* TASK BRIEF: Copy the records from the line with "Viewport: 960px width, 720px" through the end of the records, requests included, and shift every coordinate in the answers up by 126. Leave the pictures out of your answer.

(Word and item position data)
============================================================
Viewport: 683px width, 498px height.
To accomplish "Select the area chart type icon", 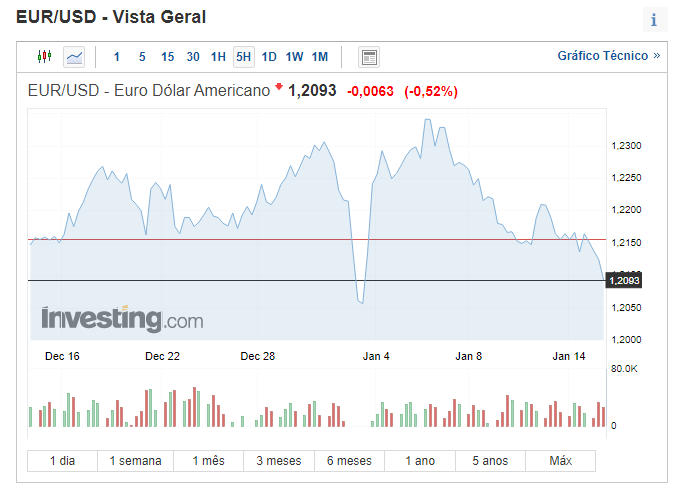I will pos(75,56).
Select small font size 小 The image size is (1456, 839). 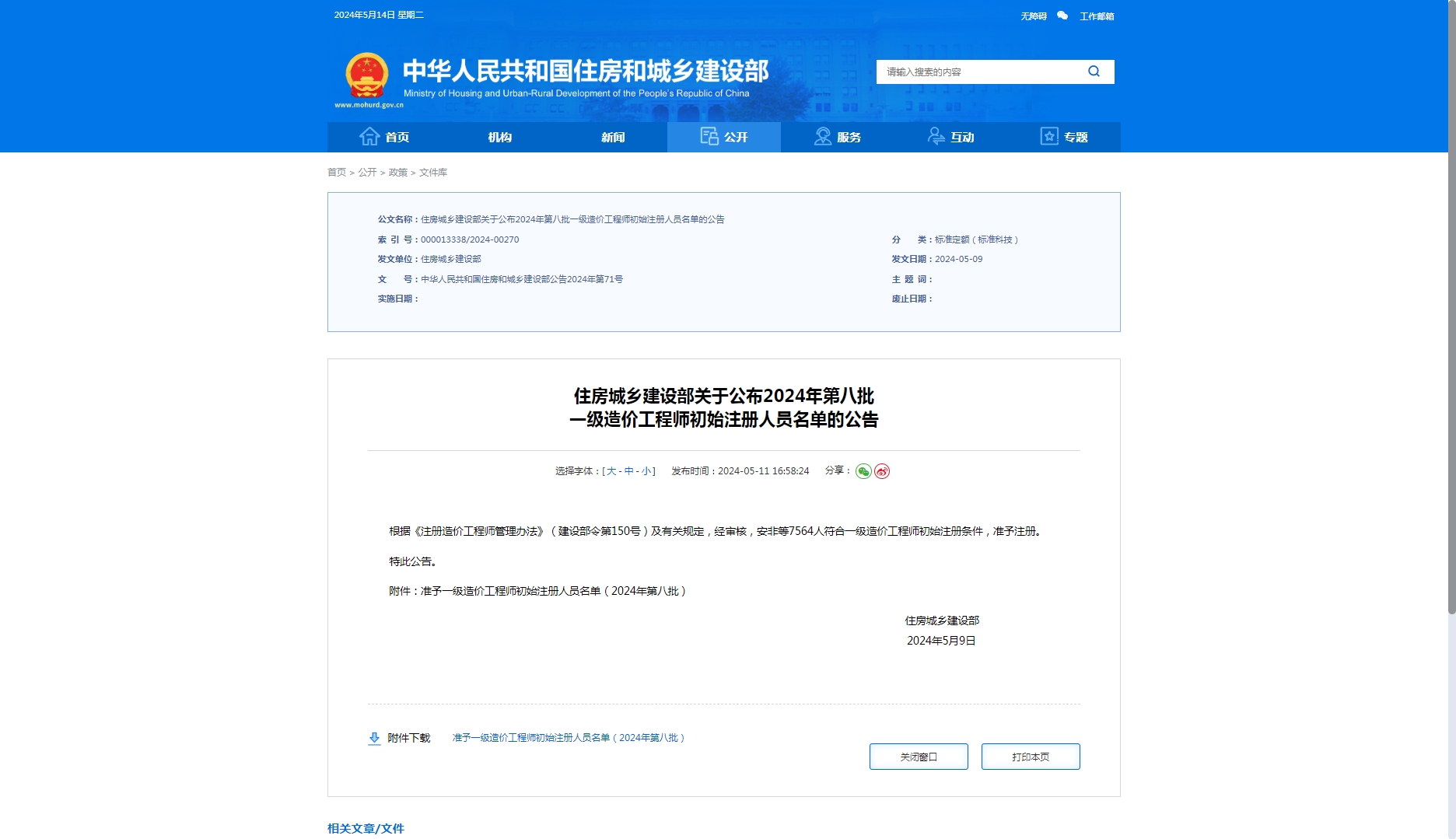tap(646, 471)
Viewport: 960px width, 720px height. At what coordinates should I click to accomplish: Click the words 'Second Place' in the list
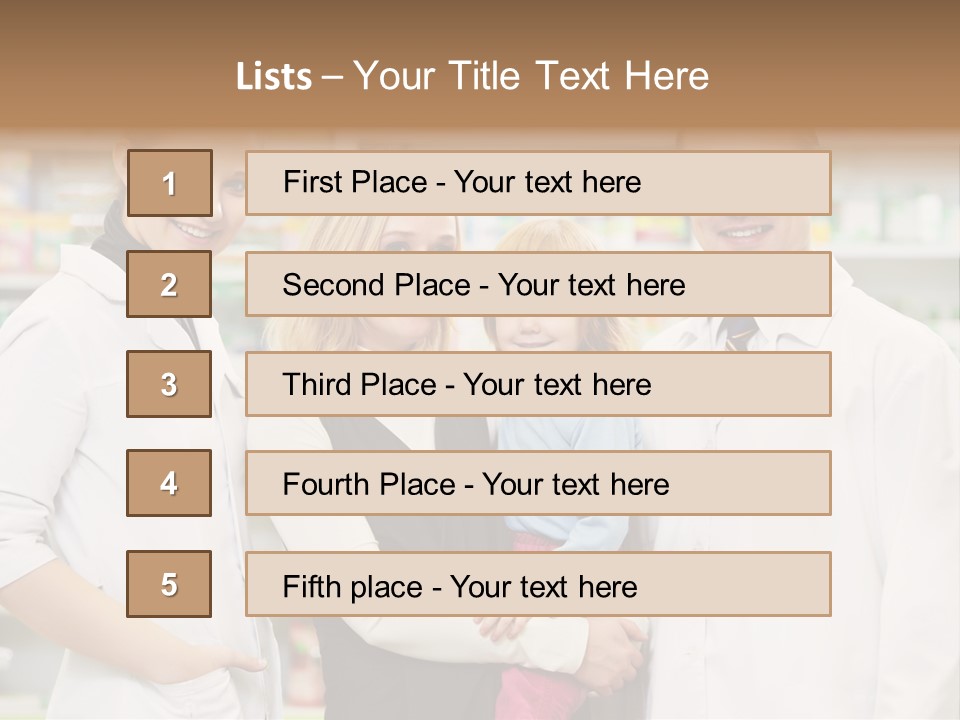[x=377, y=285]
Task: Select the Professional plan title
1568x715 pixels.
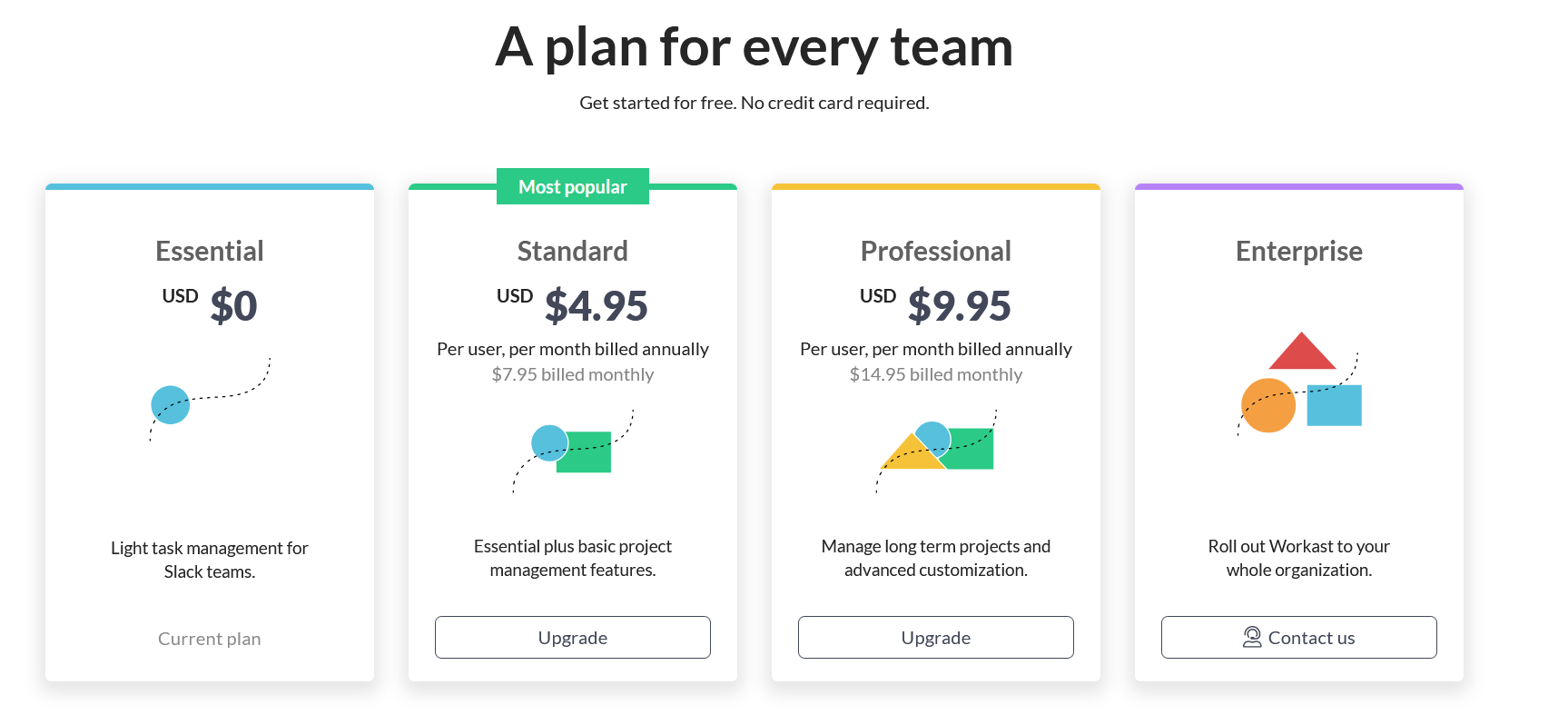Action: point(935,251)
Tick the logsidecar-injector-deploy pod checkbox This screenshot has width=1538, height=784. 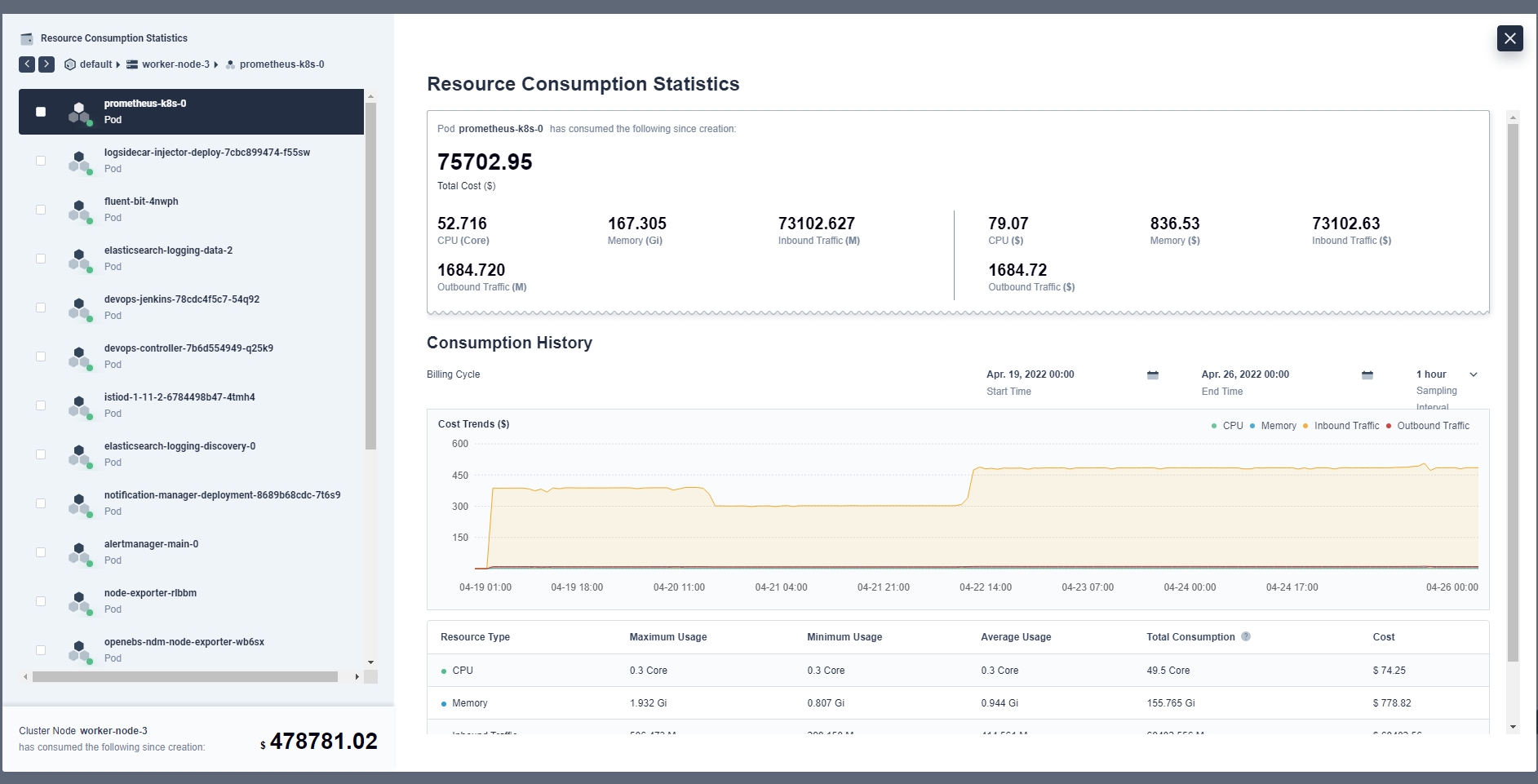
============================================================
* PROBLEM SOLUTION:
Viewport: 960px width, 720px height. At what coordinates should I click to accomplish: Click the words 'Second Place' in the list
[x=503, y=411]
Task: Select the Professional plan title
1568x715 pixels.
Action: point(1061,377)
Tick the logsidecar-injector-deploy pod checkbox This screenshot has width=1538, height=784. 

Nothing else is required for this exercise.